SECURITIES AND EXCHANGE COMMISSION

WASHINGTON, DC 20549

 

CURRENT REPORT

 

FORM 8-K

 

Pursuant to Section 13 or 15(d) of the Securities Exchange Act

 

Date of Report (Date of Earliest Event Reported): September 3, 2014

 

Hanger, Inc.

(Exact name of registrant as specified in its charter)

 

Delaware

 

1-10670

 

84-0904275

State or other jurisdiction
of incorporation)

 

(Commission File Number)

 

(IRS Employer
Identification No.)

 

10910 Domain Drive, Suite 300

Austin, Texas 78758

(Address of principal executive offices (zip code))

 

(512) 777-3800

(Registrant’s telephone number, including area code)

 

Check the appropriate box below if the Form 8-K filing is intended to simultaneously satisfy the filing obligation of the registrant under any of the following provisions (see General Instruction A.2 below):

 

o Written communications pursuant to Rule 425 under the Securities Act (17 CFR 230.425)

 

o Soliciting material pursuant to Rule 14a-12 under the Exchange Act (17 CFR 240.14a - 12)

 

o Pre-commencement communications pursuant to Rule 14d-2(b) under the Exchange Act (17 CFR 240.14d-2(b))

 

o Pre-commencement communications pursuant to Rule 13e-4(c) under the Exchange Act (17 CFR 240.13d-4(c))

 

 

 



 

Item 5.02                                           Departure of Directors or Certain Officers; Election of Directors; Appointment of Certain Officers; Compensatory Arrangements of Certain Officers.

 

Effective September 8, 2014, Melissa A. Debes, currently Corporate Controller of Hanger, Inc. (the “Company”), has been appointed Vice President and Chief Accounting Officer of the Company.  Ms. Debes will also serve as the principal accounting officer of the Company for financial reporting purposes with the Securities and Exchange Commission.

 

Ms. Debes, who is 53, joined the Company in March 2014 as Corporate Controller.

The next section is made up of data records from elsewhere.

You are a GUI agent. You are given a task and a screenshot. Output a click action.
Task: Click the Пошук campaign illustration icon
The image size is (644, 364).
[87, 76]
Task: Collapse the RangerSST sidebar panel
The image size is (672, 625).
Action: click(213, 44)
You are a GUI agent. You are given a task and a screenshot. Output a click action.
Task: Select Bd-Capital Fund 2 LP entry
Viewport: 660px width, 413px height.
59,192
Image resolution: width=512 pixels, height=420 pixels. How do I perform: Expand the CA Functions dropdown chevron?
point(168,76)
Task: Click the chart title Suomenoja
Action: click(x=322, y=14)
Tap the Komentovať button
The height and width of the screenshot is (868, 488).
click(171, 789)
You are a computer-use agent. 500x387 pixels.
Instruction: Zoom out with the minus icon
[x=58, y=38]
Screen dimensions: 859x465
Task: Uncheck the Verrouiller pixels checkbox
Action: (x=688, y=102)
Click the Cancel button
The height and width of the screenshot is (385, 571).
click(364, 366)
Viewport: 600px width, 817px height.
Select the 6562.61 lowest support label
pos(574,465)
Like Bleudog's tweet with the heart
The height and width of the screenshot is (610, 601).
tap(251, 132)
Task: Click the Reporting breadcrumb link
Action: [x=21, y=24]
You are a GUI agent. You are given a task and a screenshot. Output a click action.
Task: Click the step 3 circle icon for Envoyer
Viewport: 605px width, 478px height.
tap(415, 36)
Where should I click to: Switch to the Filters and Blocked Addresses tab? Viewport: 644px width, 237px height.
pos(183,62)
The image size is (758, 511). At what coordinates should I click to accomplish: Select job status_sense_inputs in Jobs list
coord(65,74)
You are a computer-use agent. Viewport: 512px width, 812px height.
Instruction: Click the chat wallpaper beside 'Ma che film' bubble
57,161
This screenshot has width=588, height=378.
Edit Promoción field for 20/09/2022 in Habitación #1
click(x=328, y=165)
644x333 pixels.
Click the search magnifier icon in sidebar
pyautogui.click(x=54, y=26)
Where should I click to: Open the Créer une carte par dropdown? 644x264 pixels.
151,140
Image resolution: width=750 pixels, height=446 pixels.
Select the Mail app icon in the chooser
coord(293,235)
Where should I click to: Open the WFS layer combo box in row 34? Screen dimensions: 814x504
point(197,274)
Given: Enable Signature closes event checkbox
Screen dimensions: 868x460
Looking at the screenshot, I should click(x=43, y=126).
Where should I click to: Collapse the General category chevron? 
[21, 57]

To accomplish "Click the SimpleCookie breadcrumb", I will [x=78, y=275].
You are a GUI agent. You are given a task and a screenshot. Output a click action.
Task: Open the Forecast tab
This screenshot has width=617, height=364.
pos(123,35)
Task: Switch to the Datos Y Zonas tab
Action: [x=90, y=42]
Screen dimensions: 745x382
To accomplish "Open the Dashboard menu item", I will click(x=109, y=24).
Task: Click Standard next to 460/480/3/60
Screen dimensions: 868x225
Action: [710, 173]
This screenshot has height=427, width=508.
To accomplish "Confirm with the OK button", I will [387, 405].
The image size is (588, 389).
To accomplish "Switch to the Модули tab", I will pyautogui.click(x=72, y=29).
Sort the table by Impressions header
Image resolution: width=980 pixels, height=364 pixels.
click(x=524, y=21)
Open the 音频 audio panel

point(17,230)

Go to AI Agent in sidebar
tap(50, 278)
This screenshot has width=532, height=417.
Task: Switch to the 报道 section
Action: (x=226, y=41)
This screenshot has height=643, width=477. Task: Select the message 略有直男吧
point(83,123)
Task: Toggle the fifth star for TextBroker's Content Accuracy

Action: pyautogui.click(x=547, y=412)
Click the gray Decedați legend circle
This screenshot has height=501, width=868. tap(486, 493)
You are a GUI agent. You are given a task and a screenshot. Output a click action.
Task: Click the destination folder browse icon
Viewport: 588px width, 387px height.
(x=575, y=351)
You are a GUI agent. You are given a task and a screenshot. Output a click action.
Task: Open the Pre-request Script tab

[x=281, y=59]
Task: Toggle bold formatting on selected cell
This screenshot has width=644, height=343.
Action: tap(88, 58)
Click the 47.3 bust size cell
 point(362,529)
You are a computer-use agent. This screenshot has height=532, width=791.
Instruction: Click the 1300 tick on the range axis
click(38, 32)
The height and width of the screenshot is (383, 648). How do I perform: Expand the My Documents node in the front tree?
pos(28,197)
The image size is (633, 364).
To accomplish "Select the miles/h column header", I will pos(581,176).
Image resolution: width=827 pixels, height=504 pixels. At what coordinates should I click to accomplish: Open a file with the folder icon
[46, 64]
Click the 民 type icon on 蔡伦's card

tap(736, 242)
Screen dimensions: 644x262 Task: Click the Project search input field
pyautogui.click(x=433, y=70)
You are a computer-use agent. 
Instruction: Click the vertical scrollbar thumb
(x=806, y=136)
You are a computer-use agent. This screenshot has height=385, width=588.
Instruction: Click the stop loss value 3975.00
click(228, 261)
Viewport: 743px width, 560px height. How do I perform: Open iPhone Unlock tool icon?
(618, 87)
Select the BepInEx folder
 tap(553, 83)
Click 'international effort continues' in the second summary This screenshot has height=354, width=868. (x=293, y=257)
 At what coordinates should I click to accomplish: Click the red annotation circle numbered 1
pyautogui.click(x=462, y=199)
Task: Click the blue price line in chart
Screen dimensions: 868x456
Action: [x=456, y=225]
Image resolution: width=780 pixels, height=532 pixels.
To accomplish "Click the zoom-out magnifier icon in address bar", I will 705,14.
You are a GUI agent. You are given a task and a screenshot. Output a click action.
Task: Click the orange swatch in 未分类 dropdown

Between January 2013 and August 2013, she served as Chief Financial Officer for InReach, Inc., a software company specializing in online educational software for professional continuing education and training.  Between June 2012 and November 2012, she served as Interim Chief Accounting Officer at Valerus Oil & Gas Services, a worldwide provider of oil and gas equipment, operations and services. Between July 2011 and October 2011, Ms. Debes served as Chief Accounting Officer at ENER1, Inc., a business specializing in developing energy storage technology.  From 2001 through March 2010, Ms. Debes served as Corporate Vice President of Finance in Planning & Analysis, Product Group and Technology Finance and in various other roles of increasing responsibility at Advanced Micro Devices, a global technology company dedicated to computing and graphic products. Prior to her time at Advanced Micro Devices, Ms. Debes spent 15 years leading finance in various positions at Motorola.

 

Ms. Debes holds a Bachelor of Science degree in Finance from Arizona State University and a Master of Business Administration from the Thunderbird School of Global Management.  Ms. Debes brings more than 30 years’ experience in financial management, driving profitability, cost reduction and improving financial performance.  Her extensive background includes GAAP technical roles with public companies as well as finance positions involving forecasting, analysis and strategic planning.

 

There is no arrangement or understanding between Ms. Debes and any other person pursuant to which Ms. Debes was appointed as an officer of the Company, and there are no transactions in which Ms. Debes has an interest requiring disclosure under Item 404(a) of Regulation S-K.  No director or executive officer of the Company has any family relationship with Ms. Debes.

 

In connection with Ms. Debes’ appointment as Vice President and Chief Accounting Officer of the Company, Ms. Debes entered into an employment and non-competition agreement with the Company and Hanger Prosthetics & Orthotics, Inc. (dba Hanger Clinic), dated as of August 25, 2014 (the “Agreement”), which provides for a commencement date of September 8, 2014 and the continued employment of Ms. Debes unless the Agreement is terminated by either party pursuant to the terms therein.  The Agreement provides that Ms. Debes will receive a base salary of $300,000 and is eligible to receive an annual bonus compensation with a target amount equal to forty percent (40%) of Ms. Debes’ base salary.  The Agreement provides that Ms. Debes will receive a special, one-time grant equal of 5,000 restricted shares of the Company’s stock within thirty days of the date of the Agreement.

 

The Agreement entitles Ms. Debes to certain perquisites that have been offered to her to complete her overall annual compensation package, including a monthly automobile allowance. The Agreement also contains severance, termination and non-compete and non-solicitation provisions that are consistent with the terms provided to other similarly situated Company officers.

 

The foregoing description of the Agreement is qualified in its entirety by reference to the full text of the Agreement, which is attached to this Current Report on Form 8-K as Exhibit 10.1 and incorporated herein by reference.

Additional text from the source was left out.